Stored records
━━━━━━━━━━

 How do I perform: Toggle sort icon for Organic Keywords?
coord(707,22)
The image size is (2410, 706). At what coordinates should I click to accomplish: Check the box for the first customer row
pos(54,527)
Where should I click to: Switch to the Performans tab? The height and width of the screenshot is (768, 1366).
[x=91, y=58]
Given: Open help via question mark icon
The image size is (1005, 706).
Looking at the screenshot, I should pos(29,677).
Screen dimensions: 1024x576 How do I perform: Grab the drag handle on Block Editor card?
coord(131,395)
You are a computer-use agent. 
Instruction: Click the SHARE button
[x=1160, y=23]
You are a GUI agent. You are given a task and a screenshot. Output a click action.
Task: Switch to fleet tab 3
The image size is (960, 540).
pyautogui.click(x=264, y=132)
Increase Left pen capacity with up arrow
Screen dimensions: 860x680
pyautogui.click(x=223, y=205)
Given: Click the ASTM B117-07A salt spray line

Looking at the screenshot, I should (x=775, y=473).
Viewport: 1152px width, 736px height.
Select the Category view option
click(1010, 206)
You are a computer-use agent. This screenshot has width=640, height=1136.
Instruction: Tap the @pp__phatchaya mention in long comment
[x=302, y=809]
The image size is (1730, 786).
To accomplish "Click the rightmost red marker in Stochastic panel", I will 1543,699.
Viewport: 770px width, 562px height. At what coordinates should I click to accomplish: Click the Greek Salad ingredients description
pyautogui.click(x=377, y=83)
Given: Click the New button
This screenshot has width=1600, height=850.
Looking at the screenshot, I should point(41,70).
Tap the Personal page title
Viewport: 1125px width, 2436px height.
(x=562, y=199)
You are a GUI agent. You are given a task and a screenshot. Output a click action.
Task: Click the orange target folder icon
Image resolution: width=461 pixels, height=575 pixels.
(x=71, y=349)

━━━━━━━━━━

WHAT YOU NEED TO DO: Exactly as they appear, restate all of the entries.

RESPONSE AREA:
 How do I perform: Toggle sort icon for Organic Keywords?
coord(707,22)
The image size is (2410, 706). At what coordinates should I click to accomplish: Check the box for the first customer row
pos(54,527)
Where should I click to: Switch to the Performans tab? The height and width of the screenshot is (768, 1366).
[x=91, y=58]
Given: Open help via question mark icon
The image size is (1005, 706).
Looking at the screenshot, I should pos(29,677).
Screen dimensions: 1024x576 How do I perform: Grab the drag handle on Block Editor card?
coord(131,395)
You are a computer-use agent. 
Instruction: Click the SHARE button
[x=1160, y=23]
You are a GUI agent. You are given a task and a screenshot. Output a click action.
Task: Switch to fleet tab 3
The image size is (960, 540).
pyautogui.click(x=264, y=132)
Increase Left pen capacity with up arrow
Screen dimensions: 860x680
pyautogui.click(x=223, y=205)
Given: Click the ASTM B117-07A salt spray line

Looking at the screenshot, I should (x=775, y=473).
Viewport: 1152px width, 736px height.
Select the Category view option
click(1010, 206)
You are a computer-use agent. This screenshot has width=640, height=1136.
Instruction: Tap the @pp__phatchaya mention in long comment
[x=302, y=809]
The image size is (1730, 786).
To accomplish "Click the rightmost red marker in Stochastic panel", I will 1543,699.
Viewport: 770px width, 562px height. At what coordinates should I click to accomplish: Click the Greek Salad ingredients description
pyautogui.click(x=377, y=83)
Given: Click the New button
This screenshot has width=1600, height=850.
Looking at the screenshot, I should point(41,70).
Tap the Personal page title
Viewport: 1125px width, 2436px height.
(x=562, y=199)
You are a GUI agent. You are given a task and a screenshot. Output a click action.
Task: Click the orange target folder icon
Image resolution: width=461 pixels, height=575 pixels.
(x=71, y=349)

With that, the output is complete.